* _PAGE_:

TTL with open collector output

The main feature is that its output is 0 when low and floating when high. Usually, an external Vcc may be applied.

Transistor Q1 behaves as a cluster of diodes placed back to back. With any of the input at logic low, the corresponding emitter-base junction is forward biased and the voltage drop across the base of Q1 is around 0.9V, not enough for the transistors Q2 and Q3 to conduct. Thus the output is either floating or Vcc, i.e. High level.

Similarly, when all inputs are high, all base-emitter junctions of Q1 are reverse biased and transistor Q2 and Q3 get enough base current and are in saturation mode. The output is at logic low. (For a transistor to go to saturation, collector current should be greater than β times the base current).

Totem Pole Output:

Totem Pole means the addition of an active pull up the circuit in the output of the Gate which results in a reduction of propagation delay.

Logic operation is the same as the open collector output. The use of transistors Q4 and diode is to provide quick charging and discharging of parasitic capacitance across Q3. The resistor is used to keep the output current to a safe value.

Three state Gate:

It provides 3 state output.

1. Low-level state when a lower transistor is ON and an upper transistor is OFF.
2. High-level state when the lower transistor is OFF and the upper transistor is ON.
3. Third state when both transistors are OFF. It allows a direct wire connection of many outputs.

1.3   Operation of TTL NAND gate

In the single-input (inverter) circuit, grounding the input resulted in an output that assumed the “high” (1) state. In the case of the open-collector output configuration, this “high” state was simply “floating.”

Allowing the input to float (or be connected to Vcc) resulted in the output becoming grounded, which is the “low” or 0 state. Thus, a 1 in resulted in a 0 out, and vice versa.

AND

To create an AND function using TTL circuitry, we need to increase the complexity of this circuit by adding an inverter stage to the output, just like we had to add an additional transistor stage to the TTL inverter circuit to turn it into a buffer:

Of course, both NAND and AND gate circuits may be designed with totem-pole output stages rather than open-collector. I am opting to show the open-collector versions for the sake of simplicity.

* _EXTRACTED DATA_:
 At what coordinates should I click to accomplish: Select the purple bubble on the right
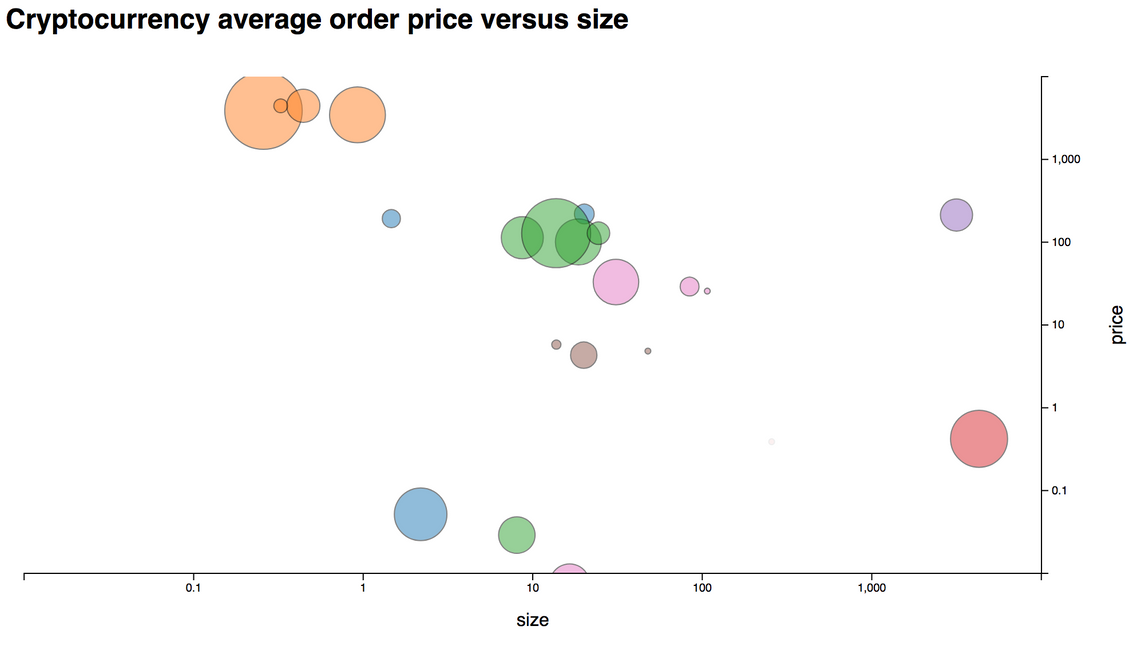(x=957, y=214)
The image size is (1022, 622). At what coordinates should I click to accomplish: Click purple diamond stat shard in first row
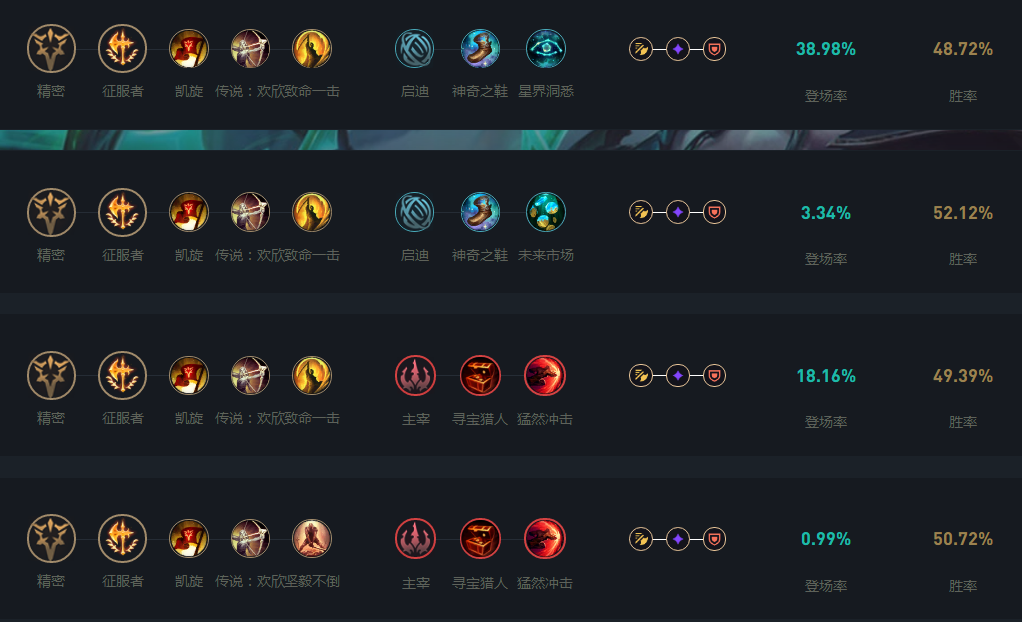point(678,49)
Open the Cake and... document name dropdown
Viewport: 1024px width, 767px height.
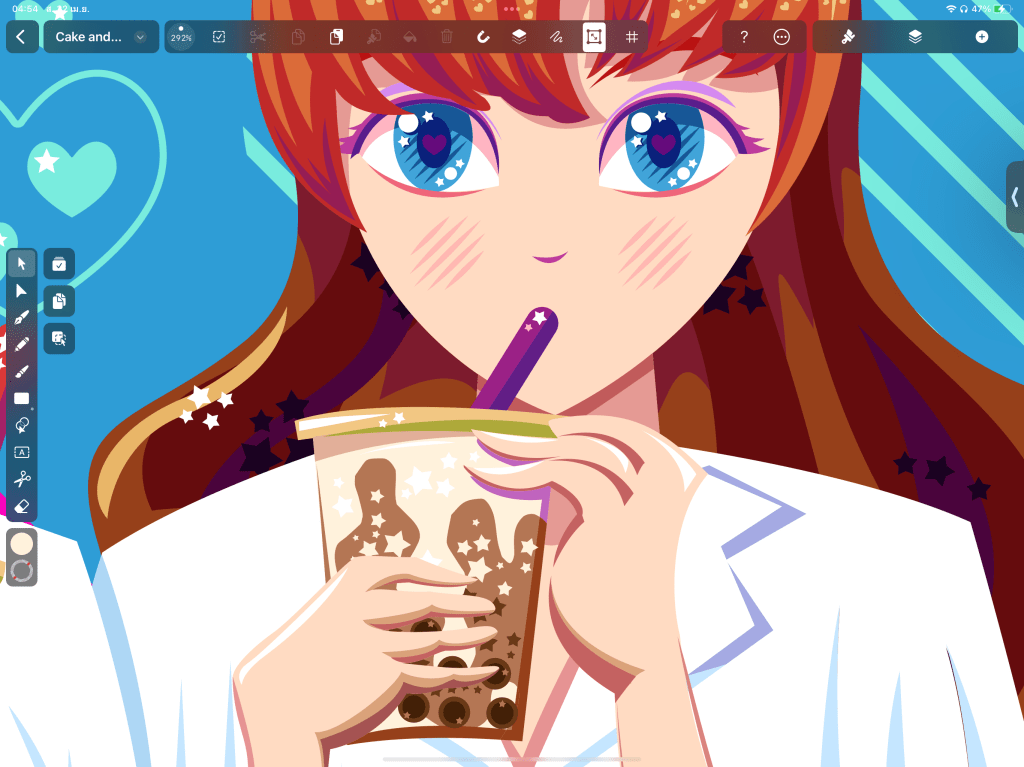pos(100,36)
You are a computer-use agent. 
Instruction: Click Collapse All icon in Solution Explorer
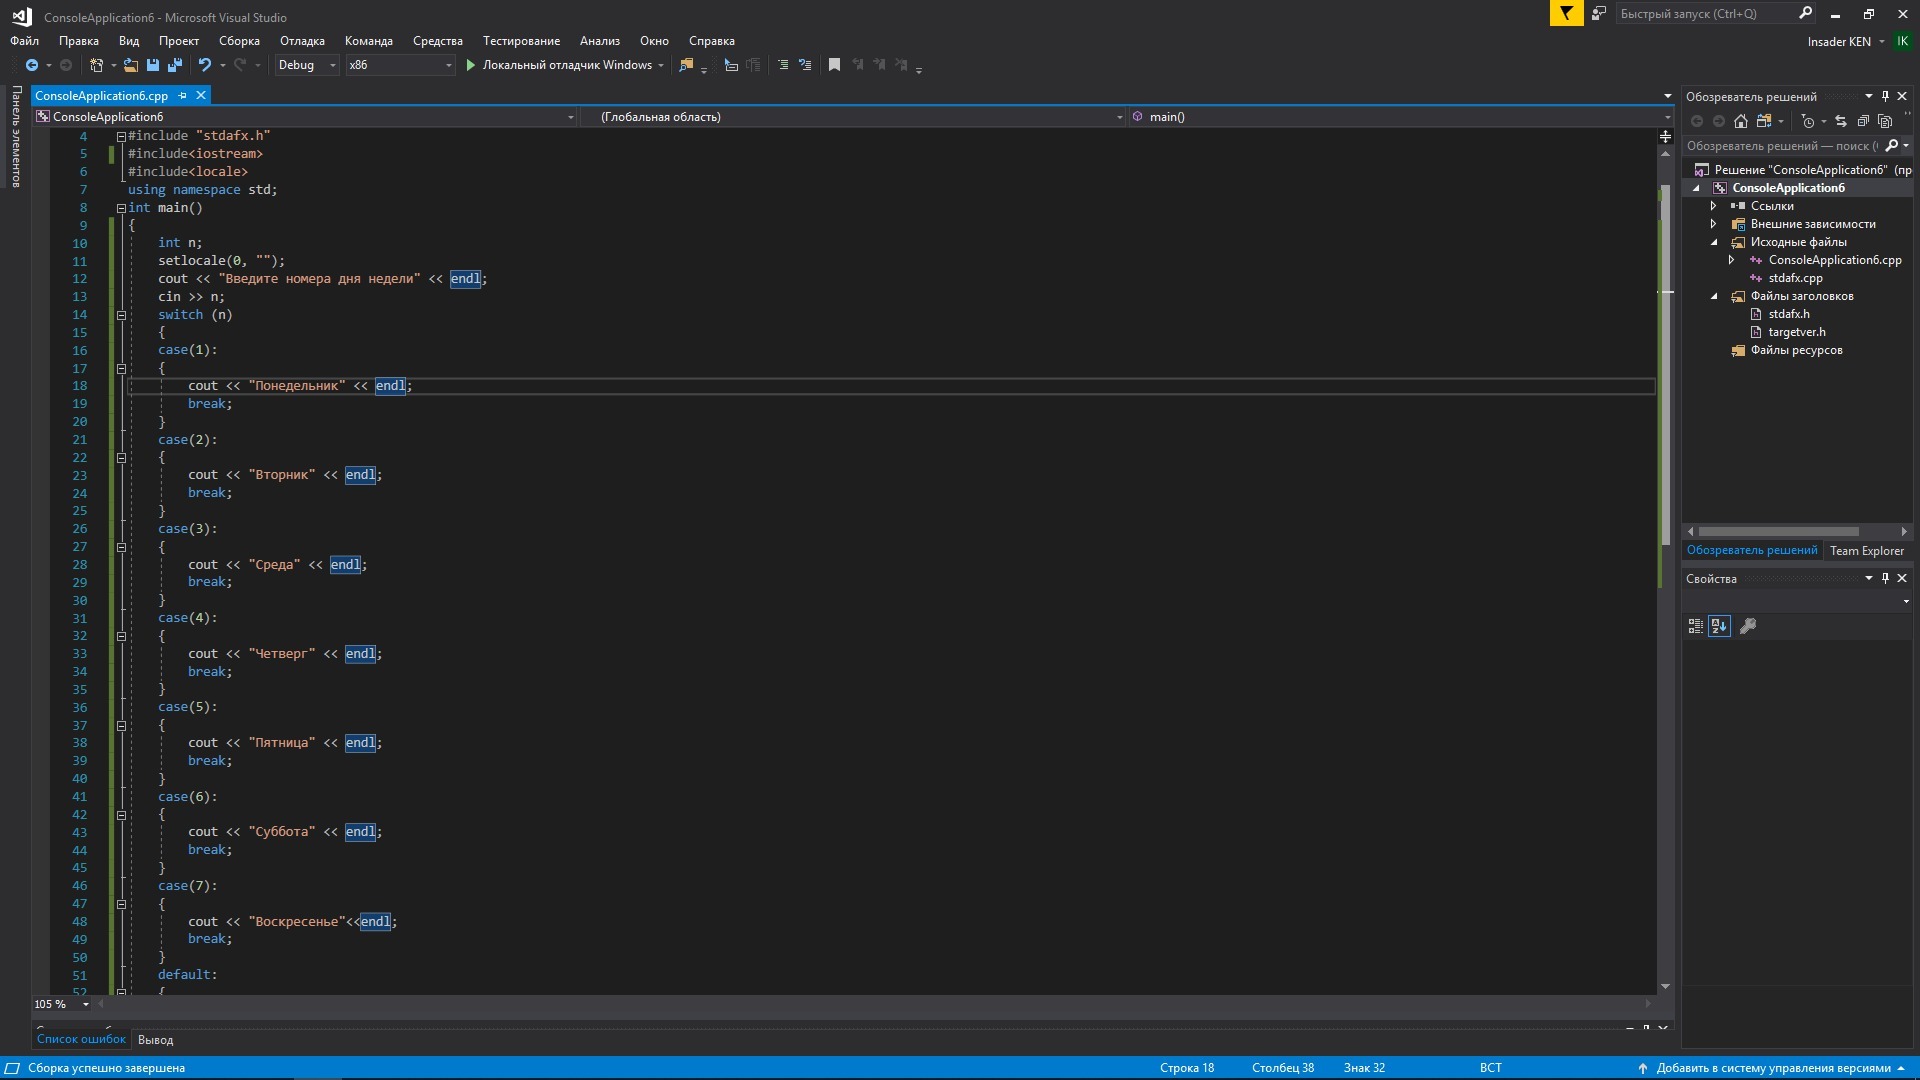pos(1863,121)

* _EXERCISE SET_:
A) Lay out the records as a numbered list, from the line containing "Open the Cake and... document name dropdown" through the end of the records, with both ends included. Leave out blank lines and the pictures.
B) Carry on the text on TTL gate outputs from the point where it stops.

* _ANSWERS TO THE EXERCISES_:
A)
1. Open the Cake and... document name dropdown
2. Viewport: 1024px width, 767px height.
3. pos(100,36)
4. You are a computer-use agent. 
5. Instruction: Click Collapse All icon in Solution Explorer
6. pos(1863,121)

B)
1.4   Standard CMOS characteristics

CMOS Inverter            

Fig: CMOS inverter

• It consists of PMOS and NMOS FET.
• The input A serves as the gate voltage for both transistors.
• The NMOS transistor has an input from Vss (ground) and PMOS transistor has an input from Vdd. The terminal Y is output.
• When a high voltage (~ Vdd) is given at input terminal (A) of the inverter, the PMOS becomes open circuit and NMOS switched OFF so the output will be pulled down to Vss.
• The truth table of inverter is:

Fig. : NOT gate (ref. 1)

CMOS characteristics

The VTC is divided into five regions(1-5) for easy of understanding. The above shown curve is possible when both T1 and T2 are matched for optimum operation. Optimum operation is achieved when Vin = Vdd/2 we get Vout = Vdd/2 . This can be achieved by adjusting width and length of both T1 and T2 as other parameters like mobility, oxide capacitance vary between different technologies. 

Region-1

In this, the input is in the range of (0,Vtn).

• NMOS is in cutoff as Vgs < Vtn
• PMOS is in linear as Vgsp < Vtp and Vdsp > Vgsp -Vtp.
• Zero current flows from supply voltage and the power dissipation is zero.

Region-2

Here, the input is in the range of (Vtn,Vdd/2).

• NMOS is in saturation as Vgs > Vtn and Vout >Vin – Vtn.
• PMOS is in linear region as Vdsp > Vgsp -Vtp.
• Since both the transistors are conducting some amount of current flows from supply in this region.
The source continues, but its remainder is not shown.